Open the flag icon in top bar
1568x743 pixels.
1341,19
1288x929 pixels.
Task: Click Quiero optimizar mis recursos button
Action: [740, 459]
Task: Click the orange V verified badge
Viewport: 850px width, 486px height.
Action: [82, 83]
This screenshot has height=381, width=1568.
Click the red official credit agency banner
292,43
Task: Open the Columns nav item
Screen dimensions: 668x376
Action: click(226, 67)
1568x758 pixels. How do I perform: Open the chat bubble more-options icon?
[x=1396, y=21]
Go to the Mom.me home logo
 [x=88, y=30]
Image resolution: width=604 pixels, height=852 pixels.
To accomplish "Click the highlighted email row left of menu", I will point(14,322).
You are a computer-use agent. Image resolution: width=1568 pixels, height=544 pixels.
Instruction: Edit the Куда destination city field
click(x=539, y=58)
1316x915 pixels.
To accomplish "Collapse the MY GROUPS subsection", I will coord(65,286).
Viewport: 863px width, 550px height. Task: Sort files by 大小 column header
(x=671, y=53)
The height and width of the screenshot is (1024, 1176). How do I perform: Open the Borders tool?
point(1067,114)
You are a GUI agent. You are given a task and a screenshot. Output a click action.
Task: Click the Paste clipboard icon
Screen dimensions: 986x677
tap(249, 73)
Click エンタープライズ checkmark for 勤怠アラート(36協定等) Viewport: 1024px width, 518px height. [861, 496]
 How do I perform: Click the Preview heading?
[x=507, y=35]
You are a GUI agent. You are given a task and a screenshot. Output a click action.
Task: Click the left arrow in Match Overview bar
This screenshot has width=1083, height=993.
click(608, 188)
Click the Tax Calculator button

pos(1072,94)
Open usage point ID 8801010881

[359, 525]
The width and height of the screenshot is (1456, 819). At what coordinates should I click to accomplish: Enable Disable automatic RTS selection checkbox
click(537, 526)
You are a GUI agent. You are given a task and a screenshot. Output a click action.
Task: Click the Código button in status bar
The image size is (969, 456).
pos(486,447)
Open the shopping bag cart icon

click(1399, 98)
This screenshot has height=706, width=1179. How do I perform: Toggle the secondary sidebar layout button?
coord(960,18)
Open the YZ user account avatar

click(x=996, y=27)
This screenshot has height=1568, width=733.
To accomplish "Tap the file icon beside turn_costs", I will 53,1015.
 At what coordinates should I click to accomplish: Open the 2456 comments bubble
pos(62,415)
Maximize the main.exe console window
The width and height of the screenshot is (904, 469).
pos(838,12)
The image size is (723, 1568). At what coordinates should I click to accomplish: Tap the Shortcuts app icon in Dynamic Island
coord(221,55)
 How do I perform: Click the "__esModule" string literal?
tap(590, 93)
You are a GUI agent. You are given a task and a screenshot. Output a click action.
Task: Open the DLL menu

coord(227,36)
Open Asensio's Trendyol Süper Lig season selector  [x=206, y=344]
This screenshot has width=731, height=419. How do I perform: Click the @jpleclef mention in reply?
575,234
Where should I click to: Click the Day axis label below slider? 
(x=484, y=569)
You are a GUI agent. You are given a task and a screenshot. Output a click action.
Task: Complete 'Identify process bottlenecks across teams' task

Problem description ::
Given the word "will", show every line of the records that contains it.

Reply ::
To accomplish "Click the highlighted email row left of menu", I will point(14,322).
To accomplish "Collapse the MY GROUPS subsection", I will coord(65,286).
To accomplish "Tap the file icon beside turn_costs", I will 53,1015.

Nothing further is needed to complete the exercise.